• [Problem to work on]
Nothing but the lines from the one containing "The height and width of the screenshot is (647, 904)." through the last line of the data below should be returned, each exactly as it stands, pictures excluded.

• [Listed entries]
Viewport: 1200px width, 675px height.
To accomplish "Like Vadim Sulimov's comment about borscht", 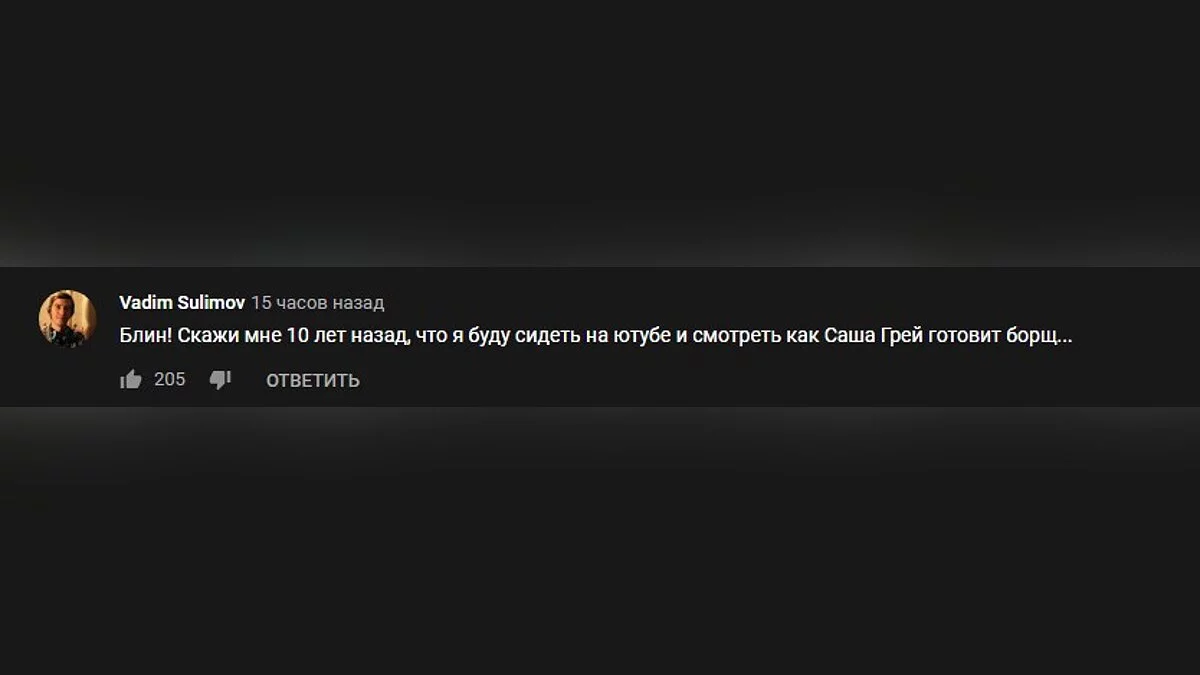I will 131,380.
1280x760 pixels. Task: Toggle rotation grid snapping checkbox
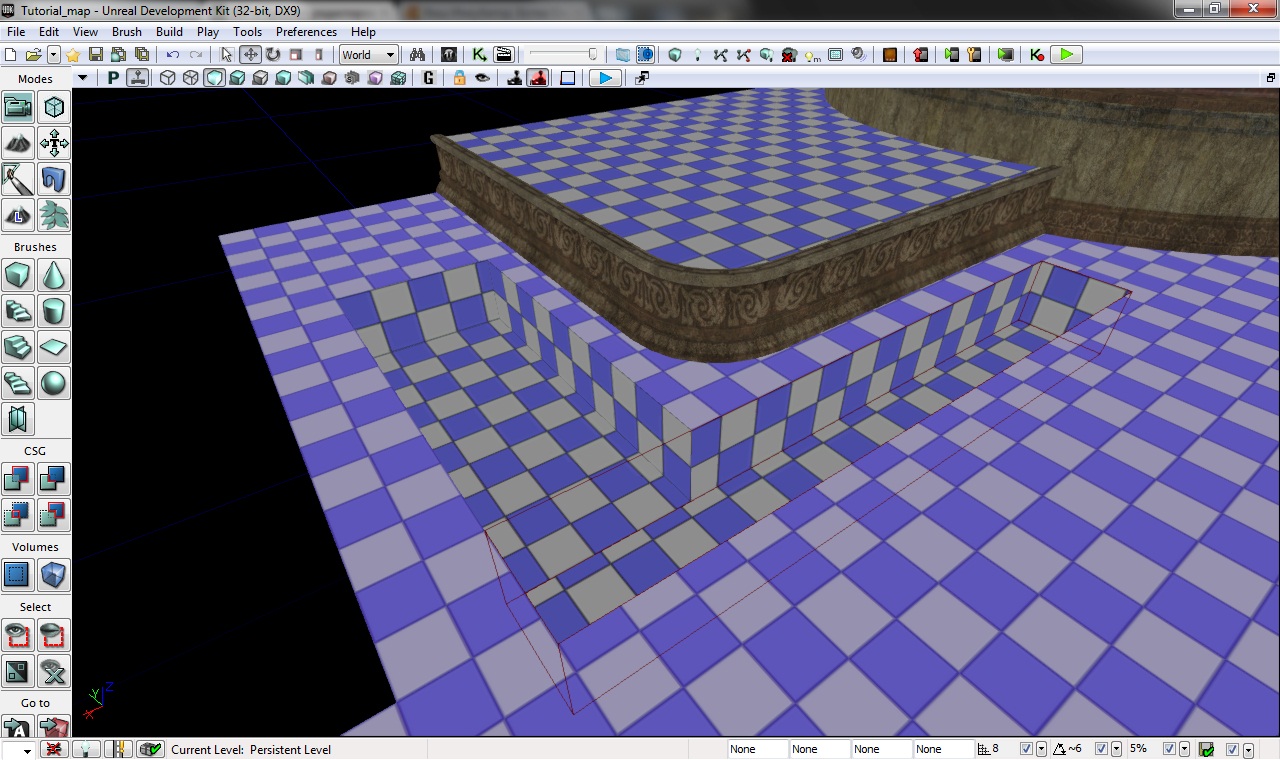click(x=1101, y=749)
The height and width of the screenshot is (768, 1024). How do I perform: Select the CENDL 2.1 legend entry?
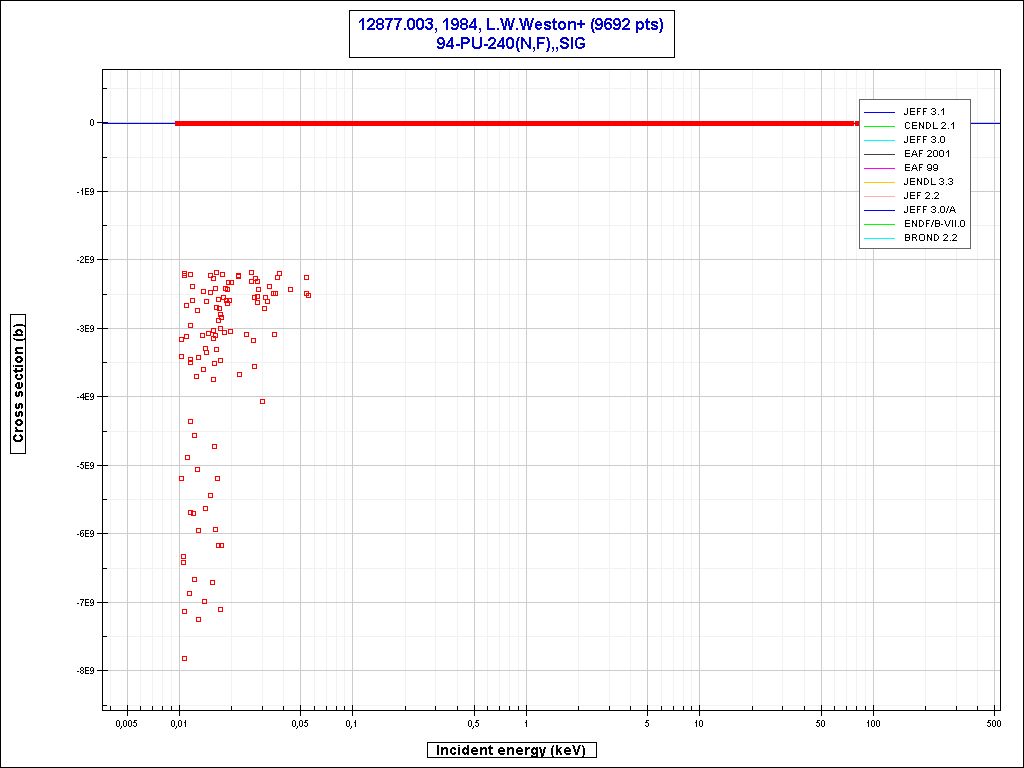click(929, 125)
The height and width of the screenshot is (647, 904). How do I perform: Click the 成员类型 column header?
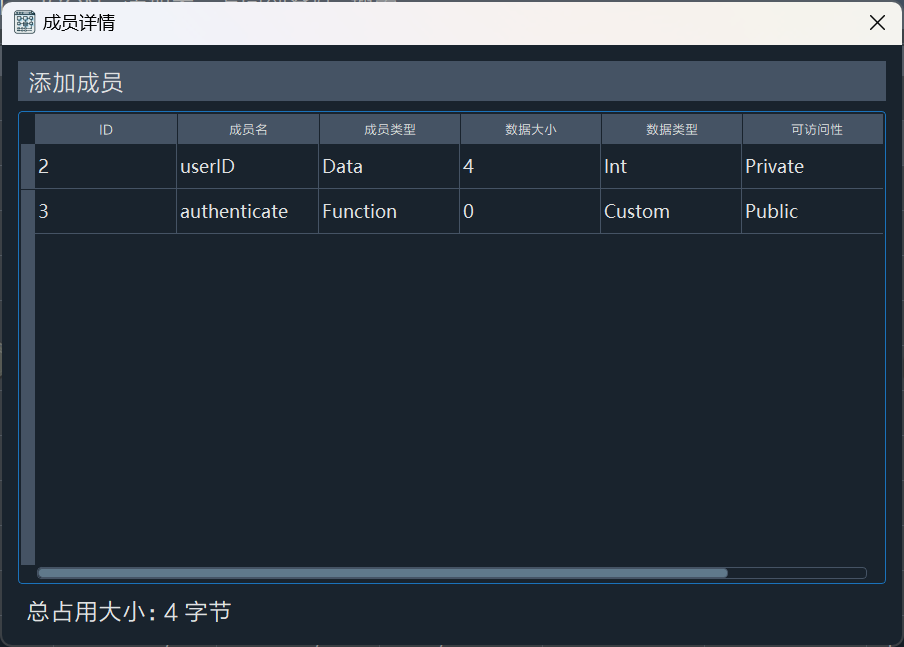(389, 129)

• [Expected answer]
The height and width of the screenshot is (647, 904). How do I perform: Click the 成员类型 column header?
(389, 129)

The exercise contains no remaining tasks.